Reduce the need for pesticides in your garden by planting native crops. Native plants will have a better resistance against the bugs and bacteria of your area, and will be better equipped to compete with native weeds. Native plants will attract beneficial native insects, such as ladybugs, which can naturally control pest problems without the need for chemicals.
Learn to water your garden efficiently. A soaker hose can be laid in the garden and left on with low water pressure. This frees you up from having to hand-water the plants, so you can do other gardening work. Take care with seedlings, though — they are still delicate and need to be watered by hand.
Embrace earthworms in the organic garden! Earthworms are an organic gardener’s best friend. Through tunneling and their nitrogen-rich castings, they can help to aerate the soil. This improves the amount of oxygen that gets to a plant’s roots, improves water retention capacity, and keeps the soil loose and workable. They actually raise much-needed minerals from the garden’s subsoil to the topsoil, where plants can get the greatest benefit. These worms also break up hardpan soil, which is detrimental to root growth.
Blend flowering fruit shrubs into your regular landscape. Don’t have a separate area to turn into a garden? Elderberries, blueberries and currants have pretty flowers in springtime and look great in the fall as well.

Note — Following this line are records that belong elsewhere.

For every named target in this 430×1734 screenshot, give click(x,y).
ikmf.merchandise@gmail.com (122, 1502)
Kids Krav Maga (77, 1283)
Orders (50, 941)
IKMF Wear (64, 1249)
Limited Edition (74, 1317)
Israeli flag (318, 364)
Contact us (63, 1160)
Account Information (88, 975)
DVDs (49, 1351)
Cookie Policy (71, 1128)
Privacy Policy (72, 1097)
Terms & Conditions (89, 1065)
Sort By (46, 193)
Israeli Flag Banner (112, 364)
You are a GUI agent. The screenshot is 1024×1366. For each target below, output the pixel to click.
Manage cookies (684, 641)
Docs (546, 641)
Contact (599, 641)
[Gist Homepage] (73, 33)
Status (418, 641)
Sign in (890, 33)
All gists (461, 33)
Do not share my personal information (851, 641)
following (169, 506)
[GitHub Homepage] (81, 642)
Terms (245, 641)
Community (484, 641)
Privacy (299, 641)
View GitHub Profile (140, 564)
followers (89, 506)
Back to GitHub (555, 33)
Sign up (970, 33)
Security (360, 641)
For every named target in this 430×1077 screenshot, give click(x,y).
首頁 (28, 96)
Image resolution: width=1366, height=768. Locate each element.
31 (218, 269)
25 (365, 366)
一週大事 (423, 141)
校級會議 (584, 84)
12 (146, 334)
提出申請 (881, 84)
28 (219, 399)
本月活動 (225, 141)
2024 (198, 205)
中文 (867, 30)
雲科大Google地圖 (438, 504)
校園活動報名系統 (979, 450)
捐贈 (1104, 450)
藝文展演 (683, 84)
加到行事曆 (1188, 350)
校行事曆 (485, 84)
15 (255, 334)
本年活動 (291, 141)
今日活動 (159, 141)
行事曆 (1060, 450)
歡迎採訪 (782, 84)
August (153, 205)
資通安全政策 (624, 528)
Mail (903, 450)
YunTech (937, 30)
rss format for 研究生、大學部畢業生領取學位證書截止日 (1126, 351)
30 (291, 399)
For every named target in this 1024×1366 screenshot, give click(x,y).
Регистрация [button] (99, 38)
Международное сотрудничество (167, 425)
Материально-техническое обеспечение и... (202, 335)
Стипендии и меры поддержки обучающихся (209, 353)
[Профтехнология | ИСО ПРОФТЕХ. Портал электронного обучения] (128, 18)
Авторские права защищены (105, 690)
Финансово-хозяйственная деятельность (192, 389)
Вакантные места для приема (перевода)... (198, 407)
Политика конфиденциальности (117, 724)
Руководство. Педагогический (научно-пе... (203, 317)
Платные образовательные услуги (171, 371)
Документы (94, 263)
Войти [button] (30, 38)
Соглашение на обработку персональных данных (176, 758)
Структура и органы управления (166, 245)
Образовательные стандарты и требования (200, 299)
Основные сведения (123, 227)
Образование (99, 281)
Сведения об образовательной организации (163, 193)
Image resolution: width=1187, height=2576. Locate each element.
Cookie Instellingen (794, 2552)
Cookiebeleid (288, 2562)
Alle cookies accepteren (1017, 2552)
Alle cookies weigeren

The side benefit of these landscape-enhancing plants is all the fruit they produce for you to enjoy.
When trying to add compost to your organic garden, find a better way to get the compost there. It can be a pain to have to move wheel-barrows of compost to your garden. You could try layering newspaper down the walkways of your garden, and adding straw to the top. Near the end of the season, the compost will be ready to be added to your garden and you only have to move it from the walkway to the beds on each side.
Examine the soil for its physical condition. If your soil is dense, water will not go deep enough into the soil, and the plant roots will stay close to the surface, resulting in shallow roots. The soil will also be hard to dig. You want your soil to be loose enough so that plant roots can grow downward instead of sideways.
Organic gardening really is a time and labor intensive activity, but that does not mean it is only for serious organic gardeners. This relaxing activity can be enjoyed by anyone with any kind of gardening skills. These tips were constructed to help those of all skill sets find out how to grow their own organic plants.